February 8 - Debark NCL Spirit

We awoke in New Orleans to a beautiful sunrise shining through the steel of the I-90 bridge (again what’s with the great weather when we’re leaving?). With several hours to kill between debarkation and our flight home, hubby and I decided to book an organized bus tour of New Orleans; this was easily one of the best decisions we have ever made. We got to the see the beautiful, the bawdy and the ugly sides of New Orleans. Even more poignant and astounded was the tour of Hurricane Katrina devastation. Four years later, huge chunks of New Orleans still look like a war zone. It sent shivers up my spine seeing homes with body counts still painted on the doors, fields of concrete slabs that were once homes, and a laughingly small levy wall that does nothing to protect the city from similar disaster in the future. I had no idea that the scale and scope of destruction was as large as it is; it’s no wonder the citizens of New Orleans have little faith in government – they were forgotten.

New Orleans is truly an amazing city that all people should see at least once in their lives. It’s a city of contrasts, superstition, sin, riches, amazing food and, of course, frivolity. Sadly we were two weeks too early for Mardi Gras but it was fun seeing all the decorations on the homes and taking in the party atmosphere that seems to sweep over the city. Laissez les bons temps rouler!

These marks are on many of the houses
left standing in the 9th Ward

So there you have it folks. Not quite the balmy cruise we were expecting but it was better in certain aspects.

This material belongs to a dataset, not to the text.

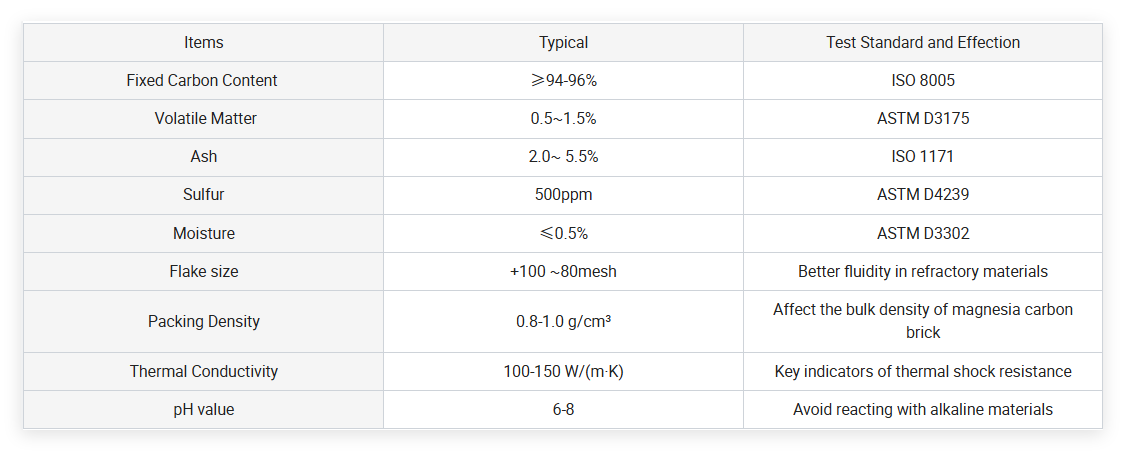Click the ≥94-96% value cell
This screenshot has width=1124, height=451.
pos(563,80)
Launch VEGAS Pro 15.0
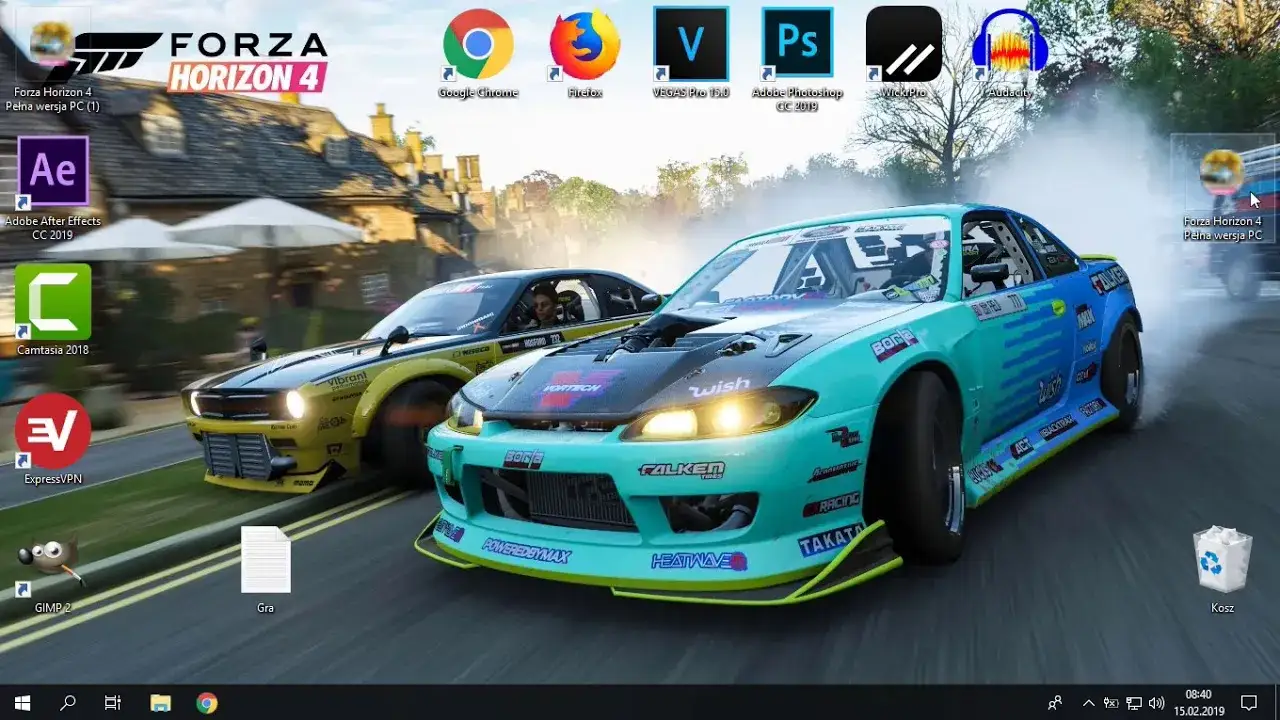 click(691, 43)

I may not have lazed on too many beaches and I’m still pale as a ghost, but I got to experience new cultures, history, sights and sounds that I’ve never known before. I have also leaned the importance of packing more pants, no matter when or where you’re traveling.

1 comment:

Anonymous said...

Glad to find your story-sounds like mine! We were on that cruise with you. I too wanted a great picture in the waterfalls-wet rats-that was us too.It was a little crowded and rushed I thought. Thank goodness I had some underwater cameras! Our fishing trip in Belize got cancelled so we got a Ruby at Diamnond International instead and took a city tour with a stranger that made me pretty nervous. And the sunset on the last day? At least we got one. And the 2 hour drive back home after we arrived in New Orleans? GREAT weather!Of course after the 7 day cruise was over.It was "my first time" and I loved it.